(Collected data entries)

•••••

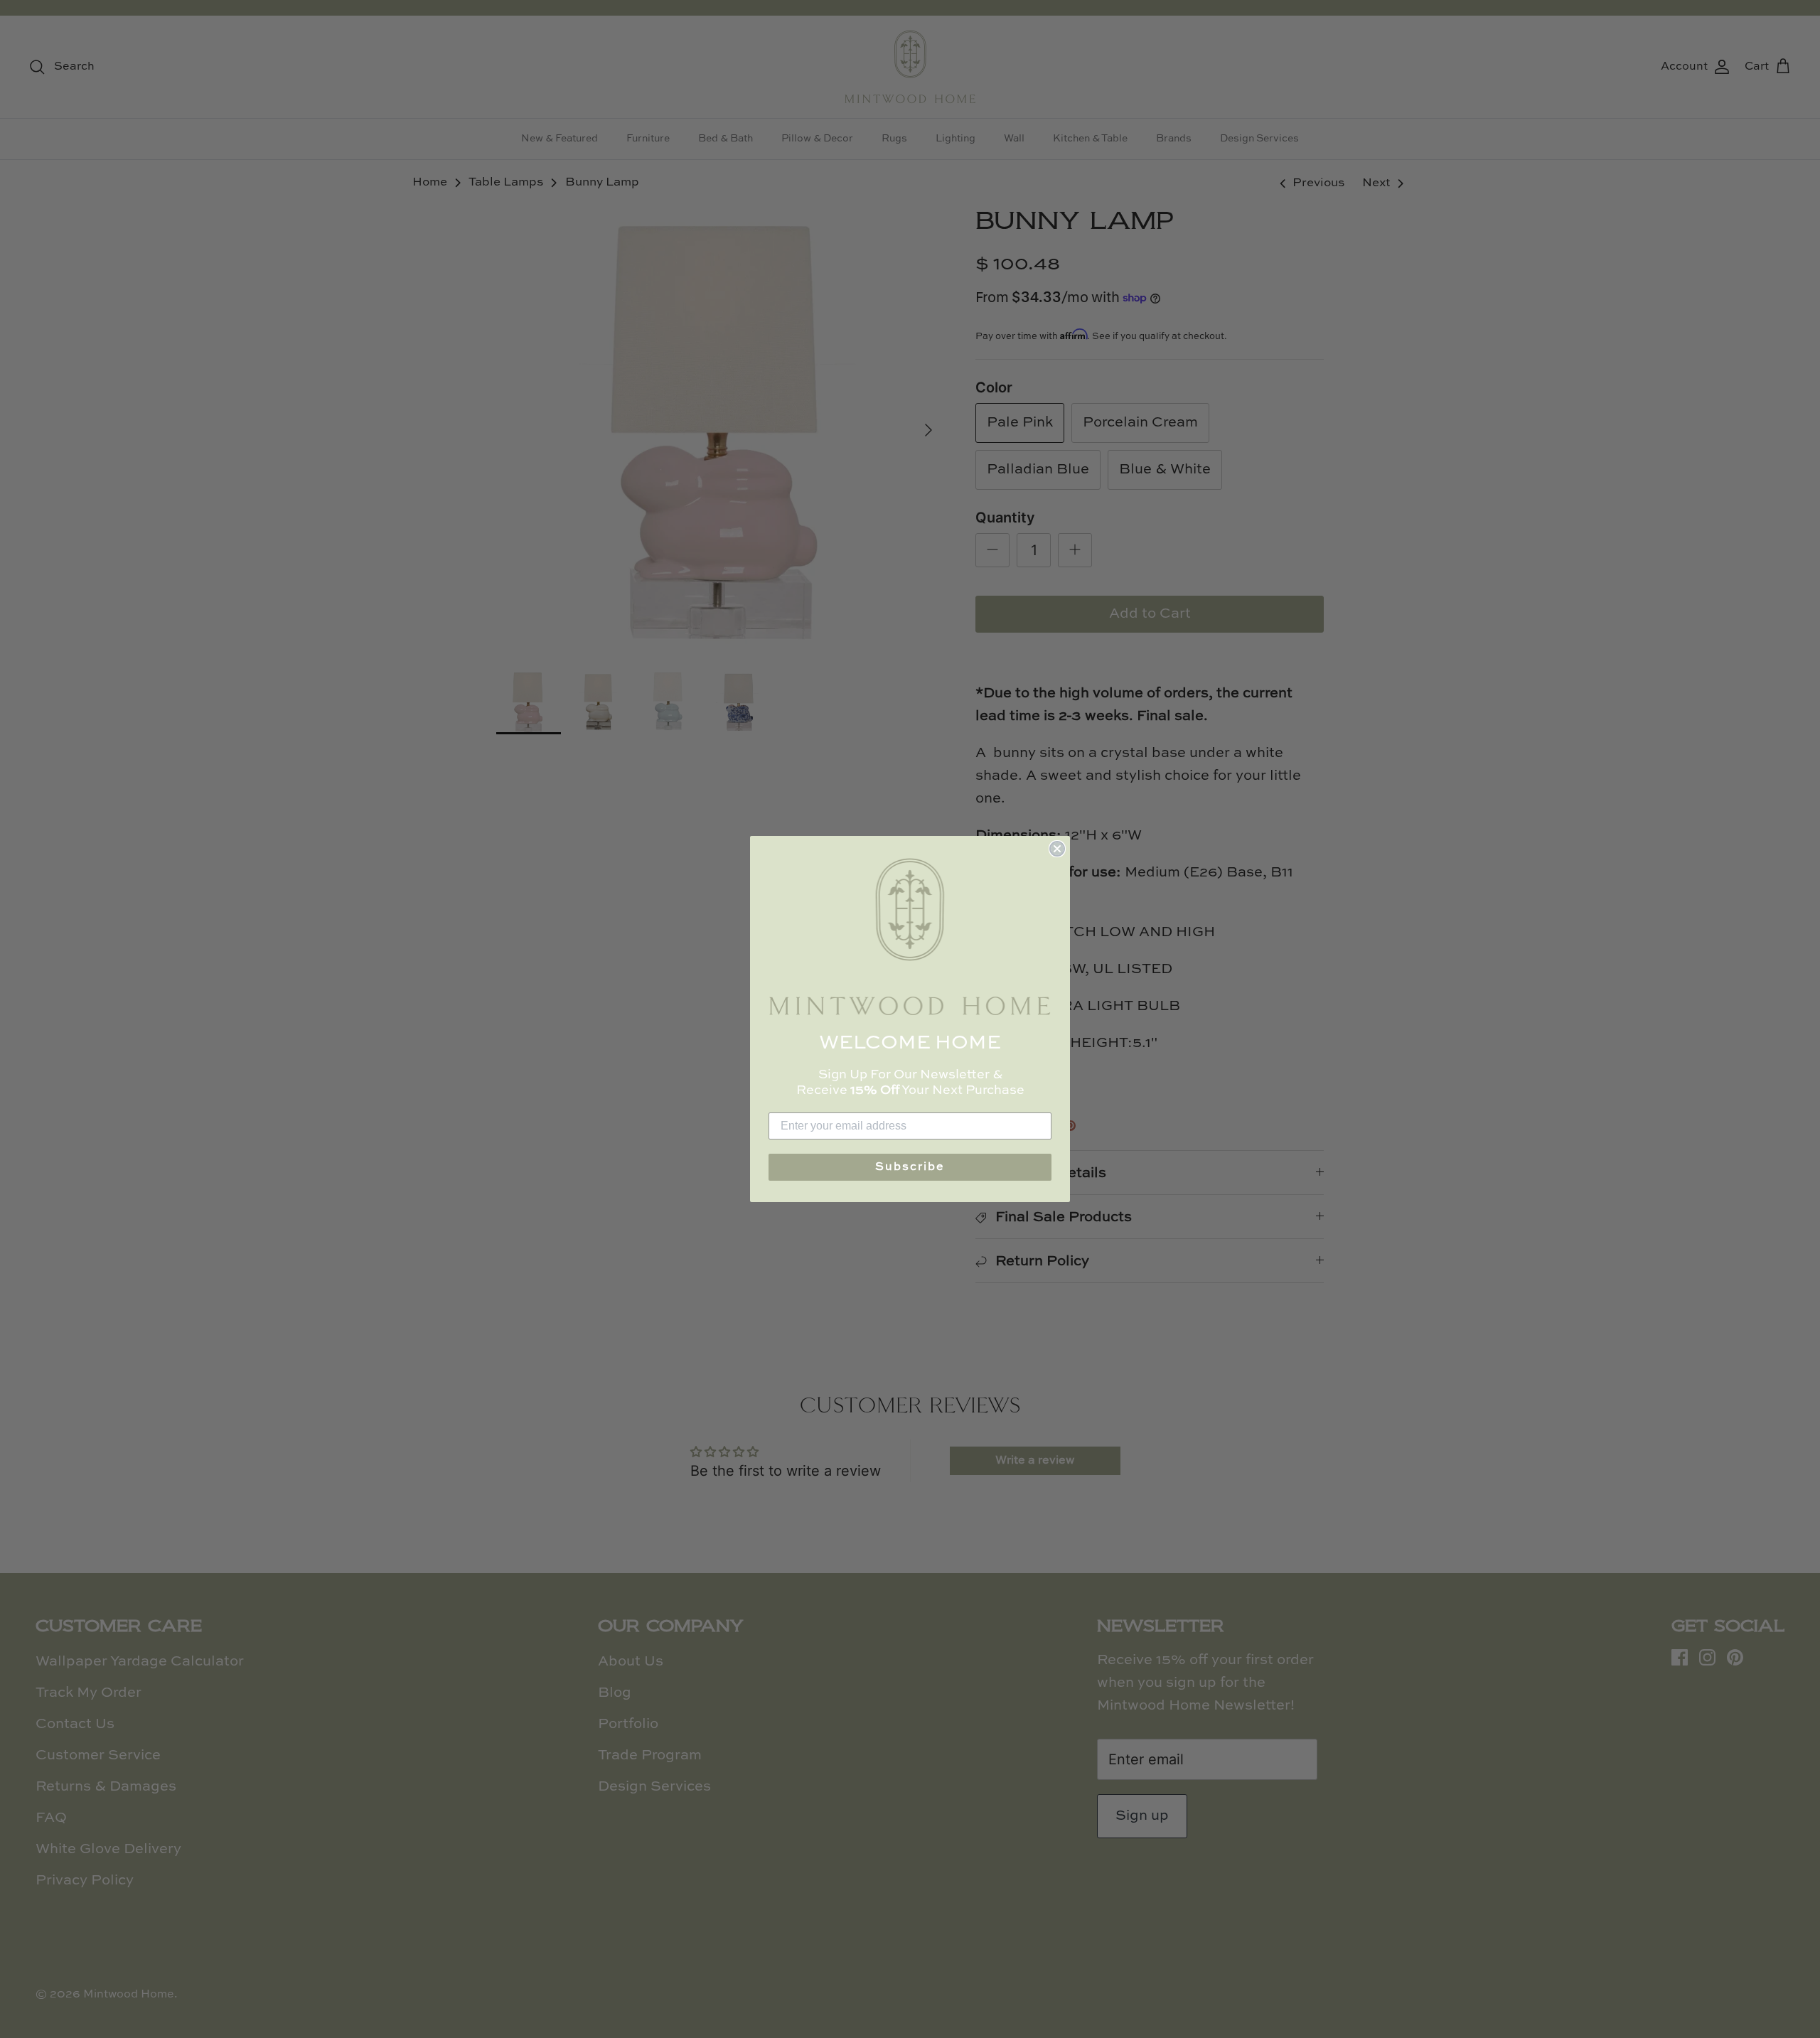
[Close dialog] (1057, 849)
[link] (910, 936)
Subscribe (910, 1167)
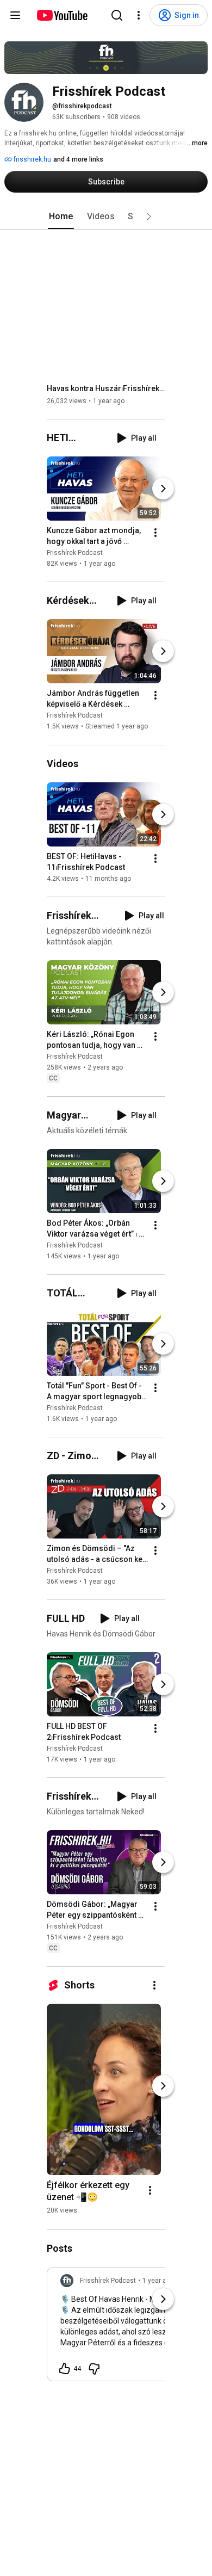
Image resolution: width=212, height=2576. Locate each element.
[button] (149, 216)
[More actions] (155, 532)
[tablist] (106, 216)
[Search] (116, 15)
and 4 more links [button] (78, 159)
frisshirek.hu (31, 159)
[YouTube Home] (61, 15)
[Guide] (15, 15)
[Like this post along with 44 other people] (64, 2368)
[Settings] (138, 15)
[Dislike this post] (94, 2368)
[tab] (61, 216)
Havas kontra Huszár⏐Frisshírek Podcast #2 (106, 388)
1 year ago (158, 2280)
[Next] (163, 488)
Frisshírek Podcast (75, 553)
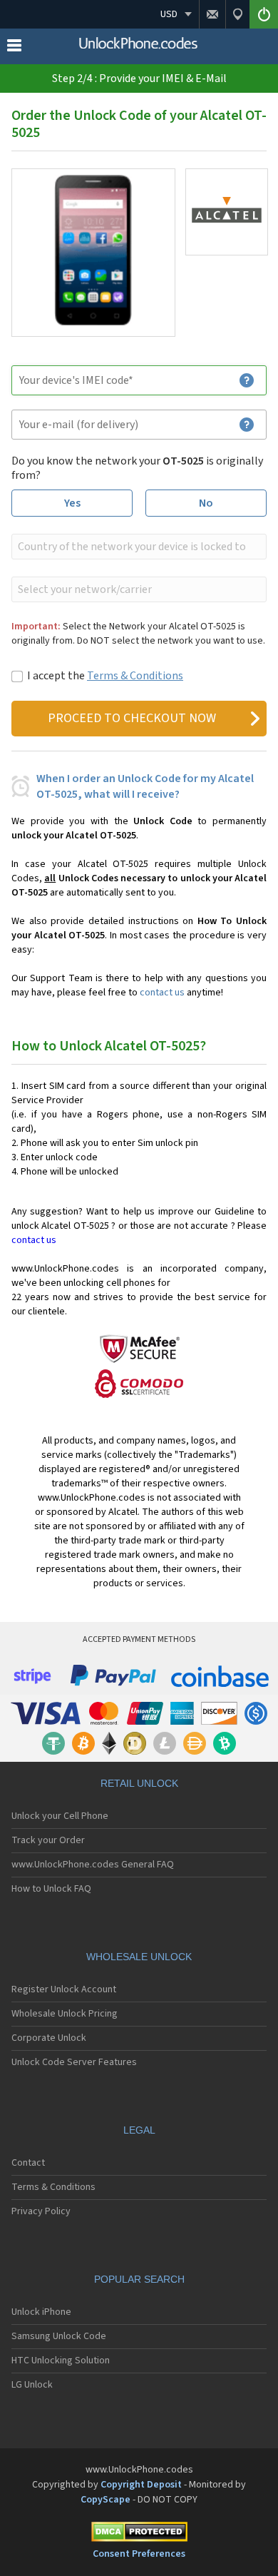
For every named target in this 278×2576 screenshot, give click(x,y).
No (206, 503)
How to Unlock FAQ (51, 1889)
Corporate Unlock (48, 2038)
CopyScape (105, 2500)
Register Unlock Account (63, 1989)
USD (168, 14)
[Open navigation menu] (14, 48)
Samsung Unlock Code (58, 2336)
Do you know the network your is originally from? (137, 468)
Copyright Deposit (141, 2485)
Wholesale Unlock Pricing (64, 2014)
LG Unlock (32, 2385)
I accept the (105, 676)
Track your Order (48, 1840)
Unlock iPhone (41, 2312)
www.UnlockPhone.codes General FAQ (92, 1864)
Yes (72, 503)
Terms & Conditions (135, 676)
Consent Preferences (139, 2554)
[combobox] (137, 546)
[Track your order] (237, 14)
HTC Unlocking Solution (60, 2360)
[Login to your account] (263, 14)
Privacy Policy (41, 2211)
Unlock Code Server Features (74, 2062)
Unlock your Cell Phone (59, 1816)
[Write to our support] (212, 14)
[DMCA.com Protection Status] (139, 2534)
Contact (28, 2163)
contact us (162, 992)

•••••

Instructions to follow:
Repeat the records word for word. Leave out whatever pictures they hold.

Exercise output:
[Close dialog] (1057, 849)
[link] (910, 936)
Subscribe (910, 1167)
Image resolution: width=212, height=2576. Locate each element.
[button] (149, 216)
[More actions] (155, 532)
[tablist] (106, 216)
[Search] (116, 15)
and 4 more links [button] (78, 159)
frisshirek.hu (31, 159)
[YouTube Home] (61, 15)
[Guide] (15, 15)
[Like this post along with 44 other people] (64, 2368)
[Settings] (138, 15)
[Dislike this post] (94, 2368)
[tab] (61, 216)
Havas kontra Huszár⏐Frisshírek Podcast #2 (106, 388)
1 year ago (158, 2280)
[Next] (163, 488)
Frisshírek Podcast (75, 553)
For every named target in this 278×2576 screenshot, give click(x,y).
No (206, 503)
How to Unlock FAQ (51, 1889)
Corporate Unlock (48, 2038)
CopyScape (105, 2500)
Register Unlock Account (63, 1989)
USD (168, 14)
[Open navigation menu] (14, 48)
Samsung Unlock Code (58, 2336)
Do you know the network your is originally from? (137, 468)
Copyright Deposit (141, 2485)
Wholesale Unlock Pricing (64, 2014)
LG Unlock (32, 2385)
I accept the (105, 676)
Track your Order (48, 1840)
Unlock iPhone (41, 2312)
www.UnlockPhone.codes General FAQ (92, 1864)
Yes (72, 503)
Terms & Conditions (135, 676)
Consent Preferences (139, 2554)
[combobox] (137, 546)
[Track your order] (237, 14)
HTC Unlocking Solution (60, 2360)
[Login to your account] (263, 14)
Privacy Policy (41, 2211)
Unlock Code Server Features (74, 2062)
Unlock your Cell Phone (59, 1816)
[Write to our support] (212, 14)
[DMCA.com Protection Status] (139, 2534)
Contact (28, 2163)
contact us (162, 992)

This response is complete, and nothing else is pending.